О шашлыках на воздухе:
— Игорь, извини. Вполне понимаю, что вы с Аней хотели тогда нас обоих несколько развеять и развеселить — но все же как это было тоскливо, натужно, с претензией!
Я пожимаю плечами: бывает, мол. Она продолжает:
— Аня, разумеется, молодая — с нее не спросишь. Но ведь у тебя временами есть вкус...
Нинель Николаевна разводит руками:
— Ну, что делать, Игорь, ну, прости меня — я такая.
Когда-то давно, когда мы с Аней и с дочкой переезжали в нынешнюю нашу квартиру, я заметил, да и Аня заметила, что на стене в одной из комнат нового жилья — трещина. Неопасная с точки зрения крепости дома, трещина все же была, бросалась в глаза, и Аня мне сказала: «Смотри!» — а я засмеялся: «Заклеим обоями!» — и действительно, после ремонта ее не стало видно. Но там, под обоями, невидная и запрятанная, она стала расширяться, ветвиться, и одной из своих боковых ветвей, небольшой трещинкой, прошла незримо меж Аней и мной. И начались мои уходы из дома.
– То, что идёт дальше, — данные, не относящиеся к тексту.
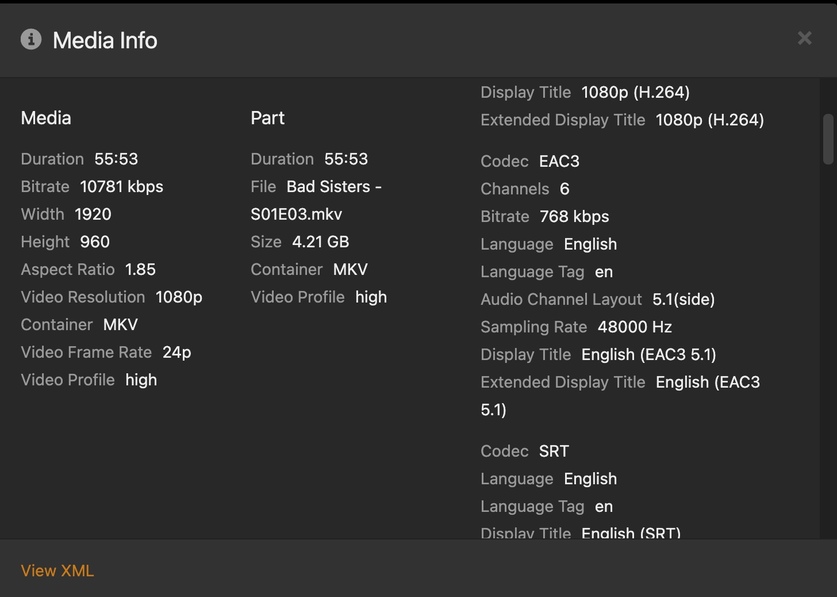This screenshot has height=597, width=837.
Task: Click the Video Frame Rate 24p value
Action: click(x=177, y=352)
Да, редко. (Сейчас еще реже.)
В бегах я хожу по всякого рода сомнительным, подчас молодежным компаниям, в которых я и лишний, и чужой. Но подолгу я у них не задерживаюсь, ни у кого, почти ни у кого — день-другой, и я должен идти, бежать дальше, я именно в бегах и, как только место пребывания начинает пахнуть оседлостью, томлюсь.
Возраст, увы, не двадцать лет. Возвращаюсь я всегда больным, разбитым, позволившим себе много спиртного или ночных бдений — иногда просто побитым или обобранным, иногда намерзшимся и всегда уставшим так, что готов упасть, рухнуть. Здоровья нет. Раньше я каялся.